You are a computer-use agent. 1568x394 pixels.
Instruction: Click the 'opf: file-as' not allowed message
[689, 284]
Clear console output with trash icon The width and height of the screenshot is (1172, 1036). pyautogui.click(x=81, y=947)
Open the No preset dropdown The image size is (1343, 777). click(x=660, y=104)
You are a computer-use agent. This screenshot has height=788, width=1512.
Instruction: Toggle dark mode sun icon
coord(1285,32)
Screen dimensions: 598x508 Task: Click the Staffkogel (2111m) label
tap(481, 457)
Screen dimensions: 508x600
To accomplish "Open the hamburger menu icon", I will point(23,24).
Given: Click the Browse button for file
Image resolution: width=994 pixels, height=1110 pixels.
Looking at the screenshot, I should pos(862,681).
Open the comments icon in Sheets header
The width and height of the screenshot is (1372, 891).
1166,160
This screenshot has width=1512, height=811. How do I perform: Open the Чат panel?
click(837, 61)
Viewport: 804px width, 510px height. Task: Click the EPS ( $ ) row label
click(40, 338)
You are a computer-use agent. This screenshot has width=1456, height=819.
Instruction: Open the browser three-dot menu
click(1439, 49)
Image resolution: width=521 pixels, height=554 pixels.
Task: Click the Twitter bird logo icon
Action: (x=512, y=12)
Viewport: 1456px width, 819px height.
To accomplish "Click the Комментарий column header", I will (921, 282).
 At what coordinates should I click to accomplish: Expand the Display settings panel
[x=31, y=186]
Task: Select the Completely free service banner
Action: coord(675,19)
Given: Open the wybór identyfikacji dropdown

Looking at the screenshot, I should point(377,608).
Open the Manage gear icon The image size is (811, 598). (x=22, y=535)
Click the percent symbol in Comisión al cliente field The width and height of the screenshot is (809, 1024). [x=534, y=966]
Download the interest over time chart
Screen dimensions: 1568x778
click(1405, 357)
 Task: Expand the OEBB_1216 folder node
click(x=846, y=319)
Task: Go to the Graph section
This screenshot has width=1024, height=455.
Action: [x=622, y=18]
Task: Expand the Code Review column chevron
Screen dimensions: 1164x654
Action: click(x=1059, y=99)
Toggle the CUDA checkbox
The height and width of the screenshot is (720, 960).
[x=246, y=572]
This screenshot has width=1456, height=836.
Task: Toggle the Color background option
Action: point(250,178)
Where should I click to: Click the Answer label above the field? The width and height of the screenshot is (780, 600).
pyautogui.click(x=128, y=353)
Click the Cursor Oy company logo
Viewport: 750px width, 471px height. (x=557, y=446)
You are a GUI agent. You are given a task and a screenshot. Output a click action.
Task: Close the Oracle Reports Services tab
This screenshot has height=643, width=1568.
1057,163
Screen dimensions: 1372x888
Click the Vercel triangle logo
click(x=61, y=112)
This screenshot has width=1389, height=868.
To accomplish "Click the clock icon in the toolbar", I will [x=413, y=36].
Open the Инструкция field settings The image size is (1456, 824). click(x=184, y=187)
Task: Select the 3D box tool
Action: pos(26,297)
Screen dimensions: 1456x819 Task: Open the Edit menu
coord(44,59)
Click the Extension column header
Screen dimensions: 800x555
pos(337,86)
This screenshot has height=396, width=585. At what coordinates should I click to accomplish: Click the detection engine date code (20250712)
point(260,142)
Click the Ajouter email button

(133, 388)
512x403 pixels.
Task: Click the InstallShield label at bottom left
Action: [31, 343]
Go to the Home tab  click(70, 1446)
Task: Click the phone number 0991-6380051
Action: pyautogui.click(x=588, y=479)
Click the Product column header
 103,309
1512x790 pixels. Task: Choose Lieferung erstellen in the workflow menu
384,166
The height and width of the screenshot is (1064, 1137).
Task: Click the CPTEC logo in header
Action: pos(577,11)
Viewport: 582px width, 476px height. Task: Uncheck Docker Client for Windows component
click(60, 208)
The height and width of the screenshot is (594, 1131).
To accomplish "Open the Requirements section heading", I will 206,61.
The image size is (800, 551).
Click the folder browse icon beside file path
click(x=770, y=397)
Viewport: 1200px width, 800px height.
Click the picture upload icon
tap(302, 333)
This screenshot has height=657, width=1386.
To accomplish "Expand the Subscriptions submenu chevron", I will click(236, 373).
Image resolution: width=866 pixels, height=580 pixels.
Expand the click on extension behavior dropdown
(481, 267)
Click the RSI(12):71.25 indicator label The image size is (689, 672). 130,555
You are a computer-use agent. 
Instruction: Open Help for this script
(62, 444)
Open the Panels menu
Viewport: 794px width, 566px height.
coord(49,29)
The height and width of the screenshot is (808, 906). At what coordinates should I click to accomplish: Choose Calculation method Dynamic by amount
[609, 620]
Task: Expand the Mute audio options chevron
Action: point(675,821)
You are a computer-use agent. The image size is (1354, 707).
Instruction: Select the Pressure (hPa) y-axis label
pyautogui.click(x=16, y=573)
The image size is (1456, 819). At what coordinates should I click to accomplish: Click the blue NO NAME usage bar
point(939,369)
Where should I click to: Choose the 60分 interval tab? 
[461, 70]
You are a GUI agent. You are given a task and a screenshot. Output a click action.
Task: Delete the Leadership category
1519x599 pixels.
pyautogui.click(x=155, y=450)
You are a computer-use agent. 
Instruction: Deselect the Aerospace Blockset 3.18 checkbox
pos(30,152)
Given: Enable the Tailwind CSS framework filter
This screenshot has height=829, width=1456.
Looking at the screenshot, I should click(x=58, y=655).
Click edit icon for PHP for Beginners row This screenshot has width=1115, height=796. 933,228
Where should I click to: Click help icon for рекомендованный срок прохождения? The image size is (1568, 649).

--------------------

WORK INSTRUCTIONS
Update the items from the very first one through the line containing "Clear console output". Replace "console" with "terminal" and leave everything else unchanged.

ANSWER TO THE TASK
You are a computer-use agent. 1568x394 pixels.
Instruction: Click the 'opf: file-as' not allowed message
[689, 284]
Clear terminal output with trash icon The width and height of the screenshot is (1172, 1036). pyautogui.click(x=81, y=947)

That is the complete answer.